Records shown>
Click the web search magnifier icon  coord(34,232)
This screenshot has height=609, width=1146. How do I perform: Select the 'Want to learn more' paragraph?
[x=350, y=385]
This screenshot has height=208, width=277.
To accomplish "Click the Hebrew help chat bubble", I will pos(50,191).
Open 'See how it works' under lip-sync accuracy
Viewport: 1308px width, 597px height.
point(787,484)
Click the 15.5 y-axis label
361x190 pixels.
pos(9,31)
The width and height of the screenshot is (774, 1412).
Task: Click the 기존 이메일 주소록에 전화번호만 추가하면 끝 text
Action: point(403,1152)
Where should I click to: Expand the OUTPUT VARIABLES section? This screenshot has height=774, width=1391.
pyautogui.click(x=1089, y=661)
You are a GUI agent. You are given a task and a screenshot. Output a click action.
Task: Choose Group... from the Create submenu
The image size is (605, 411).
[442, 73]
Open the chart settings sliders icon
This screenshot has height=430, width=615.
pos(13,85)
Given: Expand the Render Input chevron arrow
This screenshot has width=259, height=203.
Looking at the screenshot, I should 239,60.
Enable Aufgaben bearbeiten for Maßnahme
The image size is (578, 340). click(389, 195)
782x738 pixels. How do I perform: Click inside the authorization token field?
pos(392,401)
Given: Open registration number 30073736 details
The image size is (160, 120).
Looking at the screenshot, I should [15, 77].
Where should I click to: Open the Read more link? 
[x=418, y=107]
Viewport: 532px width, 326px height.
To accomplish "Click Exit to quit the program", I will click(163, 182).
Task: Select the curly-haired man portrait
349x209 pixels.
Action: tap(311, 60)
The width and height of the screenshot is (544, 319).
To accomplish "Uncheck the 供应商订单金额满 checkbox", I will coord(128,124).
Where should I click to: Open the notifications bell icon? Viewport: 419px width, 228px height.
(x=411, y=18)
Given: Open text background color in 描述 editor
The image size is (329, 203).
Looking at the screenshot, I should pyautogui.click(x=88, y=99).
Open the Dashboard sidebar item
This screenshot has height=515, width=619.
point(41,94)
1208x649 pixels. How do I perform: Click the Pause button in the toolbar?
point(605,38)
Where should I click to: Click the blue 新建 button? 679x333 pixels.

What is required>
Would you write out the full listing exactly as given?

Finished exercise>
Click the web search magnifier icon  coord(34,232)
This screenshot has height=609, width=1146. How do I perform: Select the 'Want to learn more' paragraph?
[x=350, y=385]
This screenshot has height=208, width=277.
To accomplish "Click the Hebrew help chat bubble", I will pos(50,191).
Open 'See how it works' under lip-sync accuracy
Viewport: 1308px width, 597px height.
point(787,484)
Click the 15.5 y-axis label
361x190 pixels.
pos(9,31)
The width and height of the screenshot is (774, 1412).
Task: Click the 기존 이메일 주소록에 전화번호만 추가하면 끝 text
Action: point(403,1152)
Where should I click to: Expand the OUTPUT VARIABLES section? This screenshot has height=774, width=1391.
pyautogui.click(x=1089, y=661)
You are a GUI agent. You are given a task and a screenshot. Output a click action.
Task: Choose Group... from the Create submenu
The image size is (605, 411).
[442, 73]
Open the chart settings sliders icon
This screenshot has height=430, width=615.
pos(13,85)
Given: Expand the Render Input chevron arrow
This screenshot has width=259, height=203.
Looking at the screenshot, I should 239,60.
Enable Aufgaben bearbeiten for Maßnahme
The image size is (578, 340). click(389, 195)
782x738 pixels. How do I perform: Click inside the authorization token field?
pos(392,401)
Given: Open registration number 30073736 details
The image size is (160, 120).
Looking at the screenshot, I should [15, 77].
Where should I click to: Open the Read more link? 
[x=418, y=107]
Viewport: 532px width, 326px height.
To accomplish "Click Exit to quit the program", I will click(163, 182).
Task: Select the curly-haired man portrait
349x209 pixels.
Action: tap(311, 60)
The width and height of the screenshot is (544, 319).
To accomplish "Uncheck the 供应商订单金额满 checkbox", I will coord(128,124).
Where should I click to: Open the notifications bell icon? Viewport: 419px width, 228px height.
(x=411, y=18)
Given: Open text background color in 描述 editor
The image size is (329, 203).
Looking at the screenshot, I should pyautogui.click(x=88, y=99).
Open the Dashboard sidebar item
This screenshot has height=515, width=619.
point(41,94)
1208x649 pixels. How do I perform: Click the Pause button in the toolbar?
point(605,38)
Where should I click to: Click the blue 新建 button? 679x333 pixels.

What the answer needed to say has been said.